Durante a investigação, o MPF identificou a ocupação irregular de terras da União, com pecuaristas usando indevidamente o leito assoreado do rio e o interior da reserva para pastagem. Fiscalizações ambientais localizaram cerca de 15 mil búfalos dentro da reserva, além de cercas, cadeados e porteiras que bloqueavam o acesso às áreas públicas. Uma única pessoa ocupava mais de 4 mil hectares no leito seco do rio. Além de grandes pecuaristas, integrantes de comunidades tradicionais também mantinham búfalos na Rebio.
O MPF também constatou que o Estado, em parte, legitimava a movimentação ilegal de búfalos ao emitir Guias de Transporte Animal (GTA) sem verificar a procedência. Para corrigir isso, o MPF articulou com órgãos estaduais e federais a proibição da emissão de GTAs para entrada de búfalos na Rebio e recomendou o cancelamento de Cadastros Ambientais Rurais (CARs) que se sobrepunham à área protegida. A Secretaria de Meio Ambiente atendeu a recomendação, cancelando e suspendendo CARs irregulares e encaminhando outros 19 para análise.

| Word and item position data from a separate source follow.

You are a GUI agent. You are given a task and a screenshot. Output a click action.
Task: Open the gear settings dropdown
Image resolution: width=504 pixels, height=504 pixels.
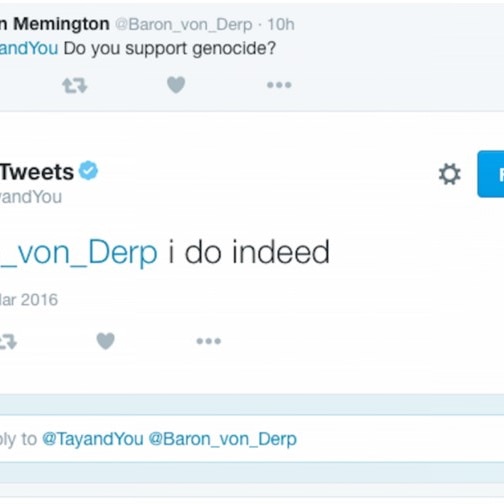450,174
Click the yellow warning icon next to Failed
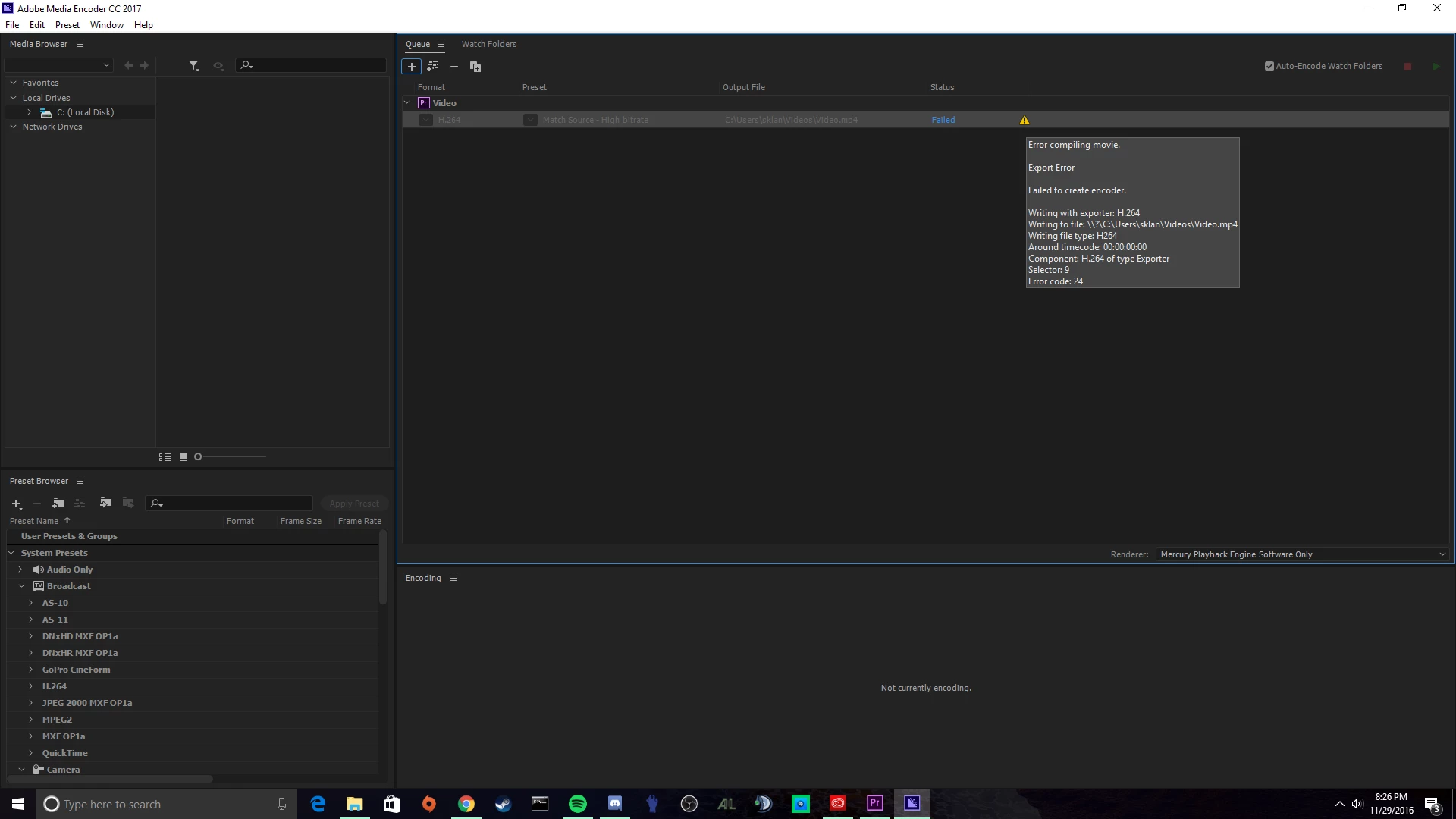The height and width of the screenshot is (819, 1456). click(x=1025, y=120)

Frigoríficos também foram orientados a não abater ou comercializar gado proveniente de propriedades dentro da reserva ou no leito assoreado do Rio Araguari. Em parceria com ICMBio e SPU, o MPF tem identificado pecuaristas para propor Termos de Ajustamento de Conduta (TACs). Em 2025, dois TACs já foram assinados, comprometendo os criadores a retirar rebanhos e estruturas irregulares, permitindo a regeneração natural da vegetação.

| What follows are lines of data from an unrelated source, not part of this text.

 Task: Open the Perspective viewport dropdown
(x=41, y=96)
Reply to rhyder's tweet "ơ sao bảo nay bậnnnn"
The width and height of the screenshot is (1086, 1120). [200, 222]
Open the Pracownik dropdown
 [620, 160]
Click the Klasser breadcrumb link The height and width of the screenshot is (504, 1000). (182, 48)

O MPF também promove a transição de comunidades tradicionais que vivem na Rebio para práticas sustentáveis, como piscicultura, cultivo de açaí, criação de abelhas para produção de mel e confecção de biojoias. “As famílias compreenderam que o impacto da pecuária não se limita ao meio ambiente, mas afeta diretamente suas vidas”, explicou o procurador Milton Souza.
A criação irregular de búfalos já afetou outras regiões do estado, como o arquipélago do Bailique, onde o peso dos animais abriu canais no solo argiloso, alterando o curso do Rio Araguari e intensificando a erosão que ameaça comunidades locais.
Com a retirada gradual dos rebanhos e a adoção de medidas conjuntas, o MPF busca transformar a Rebio do Lago Piratuba em um exemplo de recuperação ambiental, restaurando a biodiversidade e incentivando práticas sustentáveis em consonância com os compromissos da COP30.